Ou trouve aussi le « château » de l’arsenal. Au XVIe s., la ville étant espagnole, Charles Quint fit construire une première fortification et au siècle suivant, la ville étant devenue française depuis peu, Vauban fortifie la ville et englobe l’arsenal. On peut notamment voir ici le jardin de et la poudrière, édifice semi-enterré et abritant le musée du dessin et l’estampe originale.
J’ai pu parcourir rapidement le jardin (Fromfrom n’a rien vu, elle était restée dans la voiture). Plusieurs sculptures intéressantes.
Charles Gadenne (1925-2012). La conversation. 1976 et en haut seule, La Vigie. 1979.
Mais mes préférées sont celles-ci :
Prince Argoutinsky-Dolgorouky dit Benatov. L’Homme éclaté.
Georges Minnel. L’Homme assis.
Et j’ai été plus intriguée par une signature féminine :
Magada Nemeth. La Liberté. 1991 et La Méditation. 1999.
J’ai voulu en savoir plus sur la sculptrice et je suis tombé sur cette vidéo (2010) qui permet de mieux cerner sa personnalité qui ne peut pas, à mon sens, laisser indifférent.

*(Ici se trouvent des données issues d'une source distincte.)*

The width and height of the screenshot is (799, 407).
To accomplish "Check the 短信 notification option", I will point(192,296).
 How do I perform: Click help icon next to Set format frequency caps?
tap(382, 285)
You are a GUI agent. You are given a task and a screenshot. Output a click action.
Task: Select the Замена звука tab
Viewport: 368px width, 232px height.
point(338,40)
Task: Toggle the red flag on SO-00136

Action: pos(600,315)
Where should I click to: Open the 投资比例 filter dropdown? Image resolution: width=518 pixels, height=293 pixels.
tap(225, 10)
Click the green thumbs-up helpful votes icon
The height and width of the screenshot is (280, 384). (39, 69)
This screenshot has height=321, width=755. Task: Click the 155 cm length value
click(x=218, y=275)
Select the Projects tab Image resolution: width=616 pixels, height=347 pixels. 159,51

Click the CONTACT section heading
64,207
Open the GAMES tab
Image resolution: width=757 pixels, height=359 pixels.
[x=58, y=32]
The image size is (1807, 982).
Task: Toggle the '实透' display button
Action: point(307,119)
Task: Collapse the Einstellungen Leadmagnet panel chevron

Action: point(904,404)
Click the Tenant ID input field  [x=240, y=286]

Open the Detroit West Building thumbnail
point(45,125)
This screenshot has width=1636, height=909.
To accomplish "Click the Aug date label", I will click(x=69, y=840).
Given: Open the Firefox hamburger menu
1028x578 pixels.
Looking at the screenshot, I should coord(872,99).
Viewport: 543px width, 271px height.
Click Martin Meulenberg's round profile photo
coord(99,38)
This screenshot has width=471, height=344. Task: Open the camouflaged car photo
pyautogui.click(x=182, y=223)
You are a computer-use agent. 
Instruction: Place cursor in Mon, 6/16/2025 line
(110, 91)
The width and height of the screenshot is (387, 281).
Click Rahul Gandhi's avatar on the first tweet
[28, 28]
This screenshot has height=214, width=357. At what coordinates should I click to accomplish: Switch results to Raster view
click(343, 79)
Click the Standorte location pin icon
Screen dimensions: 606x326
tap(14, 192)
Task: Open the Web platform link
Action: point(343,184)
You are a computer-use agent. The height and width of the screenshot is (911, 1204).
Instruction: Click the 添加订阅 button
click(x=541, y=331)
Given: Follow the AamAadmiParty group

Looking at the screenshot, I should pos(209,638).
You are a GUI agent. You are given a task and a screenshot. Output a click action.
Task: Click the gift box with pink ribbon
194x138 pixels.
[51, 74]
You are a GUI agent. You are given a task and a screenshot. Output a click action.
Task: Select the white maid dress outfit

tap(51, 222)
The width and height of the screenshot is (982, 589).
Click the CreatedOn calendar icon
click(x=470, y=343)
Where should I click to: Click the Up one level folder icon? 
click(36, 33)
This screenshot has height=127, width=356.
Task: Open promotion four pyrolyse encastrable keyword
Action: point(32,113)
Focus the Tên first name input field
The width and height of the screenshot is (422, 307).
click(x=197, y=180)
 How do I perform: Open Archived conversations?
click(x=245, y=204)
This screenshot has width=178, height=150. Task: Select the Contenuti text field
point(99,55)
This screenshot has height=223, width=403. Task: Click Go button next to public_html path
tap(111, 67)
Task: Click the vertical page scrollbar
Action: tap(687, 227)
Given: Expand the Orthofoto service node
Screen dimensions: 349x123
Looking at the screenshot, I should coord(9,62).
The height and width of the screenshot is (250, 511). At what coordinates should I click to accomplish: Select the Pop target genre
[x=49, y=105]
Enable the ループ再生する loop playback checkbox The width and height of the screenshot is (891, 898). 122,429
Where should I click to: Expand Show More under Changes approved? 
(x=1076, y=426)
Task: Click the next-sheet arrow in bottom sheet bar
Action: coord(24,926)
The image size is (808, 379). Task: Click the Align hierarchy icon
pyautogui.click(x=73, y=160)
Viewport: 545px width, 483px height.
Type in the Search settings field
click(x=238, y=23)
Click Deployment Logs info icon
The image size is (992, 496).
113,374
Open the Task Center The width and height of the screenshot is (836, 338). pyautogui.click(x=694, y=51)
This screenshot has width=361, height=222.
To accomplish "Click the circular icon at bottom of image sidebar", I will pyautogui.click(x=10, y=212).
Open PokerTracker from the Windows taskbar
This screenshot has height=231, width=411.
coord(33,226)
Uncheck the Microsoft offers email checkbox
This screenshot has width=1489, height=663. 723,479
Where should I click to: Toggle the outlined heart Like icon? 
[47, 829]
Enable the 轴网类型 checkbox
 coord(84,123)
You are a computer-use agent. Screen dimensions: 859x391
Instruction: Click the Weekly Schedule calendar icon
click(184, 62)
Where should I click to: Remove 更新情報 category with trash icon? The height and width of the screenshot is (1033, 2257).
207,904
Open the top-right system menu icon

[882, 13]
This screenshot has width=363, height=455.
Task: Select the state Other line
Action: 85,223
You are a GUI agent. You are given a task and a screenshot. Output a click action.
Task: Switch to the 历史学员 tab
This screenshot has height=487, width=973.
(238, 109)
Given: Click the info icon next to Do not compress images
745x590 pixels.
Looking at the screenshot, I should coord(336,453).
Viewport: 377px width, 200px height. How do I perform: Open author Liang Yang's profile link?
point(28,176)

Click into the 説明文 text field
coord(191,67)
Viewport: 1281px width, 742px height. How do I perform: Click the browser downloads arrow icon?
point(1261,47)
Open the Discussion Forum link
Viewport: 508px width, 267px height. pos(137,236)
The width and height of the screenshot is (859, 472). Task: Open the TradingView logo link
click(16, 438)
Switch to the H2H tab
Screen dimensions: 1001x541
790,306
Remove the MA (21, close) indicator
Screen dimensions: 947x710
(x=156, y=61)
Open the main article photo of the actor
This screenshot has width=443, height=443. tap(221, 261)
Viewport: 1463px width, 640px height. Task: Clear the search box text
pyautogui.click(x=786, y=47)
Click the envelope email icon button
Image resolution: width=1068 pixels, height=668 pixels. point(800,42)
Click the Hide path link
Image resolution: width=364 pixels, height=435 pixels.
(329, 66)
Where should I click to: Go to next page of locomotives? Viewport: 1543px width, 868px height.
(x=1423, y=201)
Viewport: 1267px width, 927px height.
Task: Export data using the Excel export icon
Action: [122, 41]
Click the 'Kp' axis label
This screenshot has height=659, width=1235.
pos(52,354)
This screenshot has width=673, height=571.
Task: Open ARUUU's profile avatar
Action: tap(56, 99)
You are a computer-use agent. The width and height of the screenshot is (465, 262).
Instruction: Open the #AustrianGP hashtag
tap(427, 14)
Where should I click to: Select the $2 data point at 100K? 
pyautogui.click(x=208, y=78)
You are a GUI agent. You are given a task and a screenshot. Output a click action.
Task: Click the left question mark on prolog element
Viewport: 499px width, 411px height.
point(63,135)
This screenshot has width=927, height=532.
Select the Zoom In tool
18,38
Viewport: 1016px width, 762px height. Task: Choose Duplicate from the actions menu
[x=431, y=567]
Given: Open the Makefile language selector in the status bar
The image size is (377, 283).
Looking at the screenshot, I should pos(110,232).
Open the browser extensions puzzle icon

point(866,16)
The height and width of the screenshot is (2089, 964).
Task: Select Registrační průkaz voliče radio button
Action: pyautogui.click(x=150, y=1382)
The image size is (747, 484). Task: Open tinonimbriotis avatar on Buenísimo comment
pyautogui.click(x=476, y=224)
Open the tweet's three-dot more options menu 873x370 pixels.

Puis me revint à l’esprit l’existence sur cette commune d’un chantier de bateau. Le Jean Bart sera la réplique d’un vaisseau de ligne de premier rang de 1670 (règne de Louis XIV) qui mesurera 57 m de long (ce genre de bateau était équipé de 84 canons). La construction a débuté ici en 2002 et devrait s’achever en 2027 ou 2029. Pour de plus amples informations, voir ici et là. On connaît l’Hermione, une réplique d’une frégate du même nom (1779), bien plus petite et légère, armée de 26 canons. Il y aura quelques autres différences notables avec elle : le Jean Bart ne naviguera pas par lui-même (il ne sera pas équipé de moteurs et de compartiments étanches) mais il pourra être remorqué. Cela s’explique notamment par le fait que sa manœuvre demanderait beaucoup de personnel (150-200 matelots), ce qui serait un gouffre financier impossible à rentabiliser. Il restera donc au port et pourra voyager pour les grands rassemblements de vieux gréements du style de ceux de Brest, Nantes ou Rouen. La visite n’était bien sûr pas ouverte et je n’ai pas pu faire les photos à ma guise. Pour la poupe, je suis même rentré dans l’enclos d’un garage de réparation automobile.